Sunday, April 18, 2010

`A Humus for New Literature to Spring In'

In March 1852, Thoreau returned to Harvard College, where he had graduated fifteen years earlier, to research early European exploration of Canada in its library. In his journal for March 16 he notes:

“The Library a wilderness of books. The volumes of the Fifteenth, Sixteenth, and Seventeenth Centuries, which lie so near on the shelf, are rarely opened, are effectually forgotten and not implied by our literature and newspapers. When I looked into Purchas’s Pilgrims, it affected me like looking into an impassable swamp, ten feet deep with sphagnum, where the monarchs of the forest, covered with mosses and stretched along the ground, were making haste to become peat. Those old books suggested a certain fertility, an Ohio soil, as if they were making a humus for new literature to spring in. I heard the bellowing of bullfrogs and the hum of mosquitoes reverberating through the thick embossed covers when I had closed the book. Decayed literature makes the richest of all soils.”

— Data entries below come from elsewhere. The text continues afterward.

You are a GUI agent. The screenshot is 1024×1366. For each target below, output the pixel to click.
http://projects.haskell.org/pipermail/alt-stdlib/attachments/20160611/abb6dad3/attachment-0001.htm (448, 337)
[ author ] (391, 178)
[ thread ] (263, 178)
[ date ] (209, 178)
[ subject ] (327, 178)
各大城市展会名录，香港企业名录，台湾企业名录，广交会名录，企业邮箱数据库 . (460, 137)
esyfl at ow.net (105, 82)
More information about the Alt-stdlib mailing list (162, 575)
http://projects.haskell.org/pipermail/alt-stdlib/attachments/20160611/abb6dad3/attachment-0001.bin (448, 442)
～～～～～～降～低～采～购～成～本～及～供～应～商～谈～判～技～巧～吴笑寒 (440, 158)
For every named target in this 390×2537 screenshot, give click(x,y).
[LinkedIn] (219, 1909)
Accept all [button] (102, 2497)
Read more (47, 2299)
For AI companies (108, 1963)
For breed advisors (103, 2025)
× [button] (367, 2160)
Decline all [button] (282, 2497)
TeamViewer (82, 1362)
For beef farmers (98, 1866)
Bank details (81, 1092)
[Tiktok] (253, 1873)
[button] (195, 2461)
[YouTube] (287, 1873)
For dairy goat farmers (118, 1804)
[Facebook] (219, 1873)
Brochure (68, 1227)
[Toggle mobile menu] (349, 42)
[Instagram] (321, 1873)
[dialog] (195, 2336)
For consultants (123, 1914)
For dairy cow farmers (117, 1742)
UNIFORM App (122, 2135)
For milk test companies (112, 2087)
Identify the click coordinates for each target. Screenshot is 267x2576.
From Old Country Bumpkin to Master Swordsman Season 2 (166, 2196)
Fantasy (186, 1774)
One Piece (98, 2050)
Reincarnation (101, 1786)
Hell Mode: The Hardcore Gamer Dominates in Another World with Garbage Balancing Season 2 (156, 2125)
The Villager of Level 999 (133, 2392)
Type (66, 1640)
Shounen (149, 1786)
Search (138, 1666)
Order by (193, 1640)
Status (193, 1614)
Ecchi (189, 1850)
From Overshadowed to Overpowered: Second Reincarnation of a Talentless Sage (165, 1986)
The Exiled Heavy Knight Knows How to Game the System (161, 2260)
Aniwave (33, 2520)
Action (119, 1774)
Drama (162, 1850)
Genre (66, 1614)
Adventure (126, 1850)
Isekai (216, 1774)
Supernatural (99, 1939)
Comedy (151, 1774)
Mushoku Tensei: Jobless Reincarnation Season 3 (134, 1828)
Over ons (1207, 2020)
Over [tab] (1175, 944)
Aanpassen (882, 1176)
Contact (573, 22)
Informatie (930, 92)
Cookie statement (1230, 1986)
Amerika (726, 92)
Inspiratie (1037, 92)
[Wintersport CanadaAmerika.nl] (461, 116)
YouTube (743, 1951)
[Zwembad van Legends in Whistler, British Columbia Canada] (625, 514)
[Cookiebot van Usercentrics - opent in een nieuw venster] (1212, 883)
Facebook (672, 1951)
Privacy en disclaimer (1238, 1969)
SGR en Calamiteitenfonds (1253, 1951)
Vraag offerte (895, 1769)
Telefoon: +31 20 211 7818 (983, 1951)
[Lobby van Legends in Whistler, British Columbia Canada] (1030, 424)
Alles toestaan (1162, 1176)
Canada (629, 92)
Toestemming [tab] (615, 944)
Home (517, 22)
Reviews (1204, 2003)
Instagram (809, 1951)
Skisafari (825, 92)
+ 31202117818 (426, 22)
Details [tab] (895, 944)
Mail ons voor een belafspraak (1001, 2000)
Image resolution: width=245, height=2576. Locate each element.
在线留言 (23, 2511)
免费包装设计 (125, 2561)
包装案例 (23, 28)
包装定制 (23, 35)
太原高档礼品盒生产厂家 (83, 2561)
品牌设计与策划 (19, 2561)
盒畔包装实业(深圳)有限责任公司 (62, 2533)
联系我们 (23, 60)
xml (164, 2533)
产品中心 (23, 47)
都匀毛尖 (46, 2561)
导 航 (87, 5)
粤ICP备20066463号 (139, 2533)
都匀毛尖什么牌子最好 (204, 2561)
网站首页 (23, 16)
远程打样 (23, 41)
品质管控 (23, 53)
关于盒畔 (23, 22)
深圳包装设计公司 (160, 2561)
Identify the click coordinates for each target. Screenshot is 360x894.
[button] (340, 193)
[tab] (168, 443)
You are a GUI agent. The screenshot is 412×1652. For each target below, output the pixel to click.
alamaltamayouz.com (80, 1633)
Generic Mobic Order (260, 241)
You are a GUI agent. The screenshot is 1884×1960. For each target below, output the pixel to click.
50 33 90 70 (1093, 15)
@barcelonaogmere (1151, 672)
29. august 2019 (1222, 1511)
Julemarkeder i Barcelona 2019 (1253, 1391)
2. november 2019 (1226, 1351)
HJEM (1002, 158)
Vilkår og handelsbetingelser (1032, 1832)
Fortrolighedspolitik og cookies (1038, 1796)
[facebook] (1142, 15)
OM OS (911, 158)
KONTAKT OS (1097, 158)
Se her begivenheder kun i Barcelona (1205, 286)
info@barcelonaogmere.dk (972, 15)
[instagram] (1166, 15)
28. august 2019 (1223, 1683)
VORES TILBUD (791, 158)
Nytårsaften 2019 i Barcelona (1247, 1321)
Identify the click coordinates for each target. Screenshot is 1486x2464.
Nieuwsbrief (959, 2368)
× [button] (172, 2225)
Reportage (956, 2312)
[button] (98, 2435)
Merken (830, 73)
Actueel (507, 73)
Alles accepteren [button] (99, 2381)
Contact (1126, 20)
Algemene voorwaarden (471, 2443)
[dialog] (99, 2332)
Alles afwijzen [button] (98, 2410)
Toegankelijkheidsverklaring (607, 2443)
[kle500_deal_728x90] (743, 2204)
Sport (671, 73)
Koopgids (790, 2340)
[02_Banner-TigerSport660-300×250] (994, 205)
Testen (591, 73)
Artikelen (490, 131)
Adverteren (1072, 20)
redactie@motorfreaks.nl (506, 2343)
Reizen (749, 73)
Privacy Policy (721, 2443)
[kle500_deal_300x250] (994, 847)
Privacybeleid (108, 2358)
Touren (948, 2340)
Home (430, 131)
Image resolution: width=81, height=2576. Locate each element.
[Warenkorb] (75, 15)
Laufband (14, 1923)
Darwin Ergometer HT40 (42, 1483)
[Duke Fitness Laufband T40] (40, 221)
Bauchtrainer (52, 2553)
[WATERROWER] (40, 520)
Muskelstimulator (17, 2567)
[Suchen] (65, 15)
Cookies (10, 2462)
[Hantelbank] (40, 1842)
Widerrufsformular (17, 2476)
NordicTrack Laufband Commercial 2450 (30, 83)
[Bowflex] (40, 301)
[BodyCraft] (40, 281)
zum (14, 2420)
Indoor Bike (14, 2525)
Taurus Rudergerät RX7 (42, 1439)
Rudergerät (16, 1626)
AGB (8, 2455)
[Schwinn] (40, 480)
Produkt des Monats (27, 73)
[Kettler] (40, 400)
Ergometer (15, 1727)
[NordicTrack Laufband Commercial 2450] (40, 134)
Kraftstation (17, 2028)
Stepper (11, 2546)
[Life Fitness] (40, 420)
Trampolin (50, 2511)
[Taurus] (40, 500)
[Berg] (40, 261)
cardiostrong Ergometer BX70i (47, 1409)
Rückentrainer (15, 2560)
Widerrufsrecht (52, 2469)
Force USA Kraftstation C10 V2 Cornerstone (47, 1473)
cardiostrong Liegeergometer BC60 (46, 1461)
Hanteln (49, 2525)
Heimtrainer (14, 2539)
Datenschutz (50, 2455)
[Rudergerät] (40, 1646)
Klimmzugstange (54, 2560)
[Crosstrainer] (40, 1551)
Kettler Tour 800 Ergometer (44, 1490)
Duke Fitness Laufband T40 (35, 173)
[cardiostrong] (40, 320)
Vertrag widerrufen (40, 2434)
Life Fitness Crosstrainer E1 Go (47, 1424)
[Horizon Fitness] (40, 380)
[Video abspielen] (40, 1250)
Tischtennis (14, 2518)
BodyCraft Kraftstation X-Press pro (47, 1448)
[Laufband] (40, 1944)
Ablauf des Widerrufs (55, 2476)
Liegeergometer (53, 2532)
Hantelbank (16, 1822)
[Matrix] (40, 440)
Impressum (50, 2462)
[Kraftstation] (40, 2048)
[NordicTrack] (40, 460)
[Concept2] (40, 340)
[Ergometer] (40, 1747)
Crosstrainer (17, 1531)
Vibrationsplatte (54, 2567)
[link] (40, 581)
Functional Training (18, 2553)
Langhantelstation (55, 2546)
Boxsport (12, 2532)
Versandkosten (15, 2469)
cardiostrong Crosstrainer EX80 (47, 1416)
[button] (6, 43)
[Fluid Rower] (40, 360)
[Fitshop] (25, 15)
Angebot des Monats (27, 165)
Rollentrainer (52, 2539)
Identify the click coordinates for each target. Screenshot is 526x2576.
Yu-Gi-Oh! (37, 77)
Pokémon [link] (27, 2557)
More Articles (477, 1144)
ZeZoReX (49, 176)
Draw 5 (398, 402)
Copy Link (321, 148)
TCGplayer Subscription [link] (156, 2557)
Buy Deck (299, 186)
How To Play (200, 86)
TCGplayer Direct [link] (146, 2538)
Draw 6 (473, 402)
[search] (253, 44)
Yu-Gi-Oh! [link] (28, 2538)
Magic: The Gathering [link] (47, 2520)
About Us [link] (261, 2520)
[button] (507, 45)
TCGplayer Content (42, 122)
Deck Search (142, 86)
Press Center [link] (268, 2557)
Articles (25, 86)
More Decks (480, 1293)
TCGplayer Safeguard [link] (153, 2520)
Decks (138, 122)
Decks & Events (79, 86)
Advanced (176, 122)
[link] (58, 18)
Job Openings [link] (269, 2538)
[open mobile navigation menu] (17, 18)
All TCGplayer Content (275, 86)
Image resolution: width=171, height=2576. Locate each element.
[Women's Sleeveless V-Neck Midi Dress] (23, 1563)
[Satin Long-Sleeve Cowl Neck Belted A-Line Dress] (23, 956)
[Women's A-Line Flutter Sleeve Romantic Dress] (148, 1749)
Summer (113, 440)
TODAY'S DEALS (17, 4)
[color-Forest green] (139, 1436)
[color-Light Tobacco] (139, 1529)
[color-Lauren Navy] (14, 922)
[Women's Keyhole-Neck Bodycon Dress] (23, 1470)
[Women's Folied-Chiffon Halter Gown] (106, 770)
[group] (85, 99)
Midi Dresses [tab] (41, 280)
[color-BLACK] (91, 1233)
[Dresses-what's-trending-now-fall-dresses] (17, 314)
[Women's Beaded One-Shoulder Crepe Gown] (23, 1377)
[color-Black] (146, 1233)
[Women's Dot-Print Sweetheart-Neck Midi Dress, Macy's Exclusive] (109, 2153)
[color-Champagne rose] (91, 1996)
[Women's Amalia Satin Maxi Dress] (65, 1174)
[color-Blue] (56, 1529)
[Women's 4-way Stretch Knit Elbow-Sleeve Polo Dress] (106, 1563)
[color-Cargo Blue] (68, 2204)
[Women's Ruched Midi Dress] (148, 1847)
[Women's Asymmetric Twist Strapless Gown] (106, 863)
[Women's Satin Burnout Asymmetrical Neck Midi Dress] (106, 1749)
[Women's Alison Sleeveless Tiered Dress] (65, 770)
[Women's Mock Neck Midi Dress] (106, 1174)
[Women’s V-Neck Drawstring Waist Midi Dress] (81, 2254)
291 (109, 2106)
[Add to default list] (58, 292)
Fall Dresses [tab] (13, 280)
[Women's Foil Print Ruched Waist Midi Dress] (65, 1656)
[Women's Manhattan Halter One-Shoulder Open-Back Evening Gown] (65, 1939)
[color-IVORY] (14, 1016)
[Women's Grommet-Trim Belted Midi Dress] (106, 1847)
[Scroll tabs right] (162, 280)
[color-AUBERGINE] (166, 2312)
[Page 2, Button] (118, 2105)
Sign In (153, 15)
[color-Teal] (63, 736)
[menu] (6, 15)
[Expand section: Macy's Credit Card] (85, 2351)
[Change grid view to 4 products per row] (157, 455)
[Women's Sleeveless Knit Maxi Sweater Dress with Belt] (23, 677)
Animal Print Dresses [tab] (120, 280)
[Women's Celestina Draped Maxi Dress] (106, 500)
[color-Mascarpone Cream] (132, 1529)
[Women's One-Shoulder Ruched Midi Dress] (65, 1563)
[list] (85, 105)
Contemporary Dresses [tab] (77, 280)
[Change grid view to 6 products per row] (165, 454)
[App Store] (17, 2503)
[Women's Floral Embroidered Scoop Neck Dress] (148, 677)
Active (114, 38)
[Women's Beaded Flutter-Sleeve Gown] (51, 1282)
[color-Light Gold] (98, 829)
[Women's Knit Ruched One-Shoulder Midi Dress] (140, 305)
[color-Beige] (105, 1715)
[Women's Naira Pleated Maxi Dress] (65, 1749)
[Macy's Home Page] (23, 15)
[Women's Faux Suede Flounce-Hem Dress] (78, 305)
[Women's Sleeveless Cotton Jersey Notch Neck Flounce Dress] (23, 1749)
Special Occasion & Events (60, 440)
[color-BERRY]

No writer is so comfortable, so equally at home in the worlds of books and nature as Thoreau. Emerson’s pages are musty in comparison, and Edward Hoagland’s sweaty and filled with mosquitoes. Thoreau’s balance, sometimes precarious, is rooted in his fine literary sense. He was neither scholar nor scientist but first and always a writer. The passage above might be rendered like this by a competent journeyman journalist:

“The Library is filled with old books. If writers read them they might find inspiration.”

Thoreau’s first sentence spans his two worlds – “Library,” “wilderness.” In the hands of some writers, “impassable swamp” would constitute a criticism. For Thoreau, it’s an invitation to “a certain fertility” of literary imagination. The passage, in its metaphorical exuberance, reminds me of a writer from the seventeenth century, Sir Thomas Browne, and one from the twentieth, Edward Dahlberg. Thoreau celebrated and perpetuated the tradition of rich, exacting prose and its reliance on “decayed literature.” He composed while immersed in the decomposed.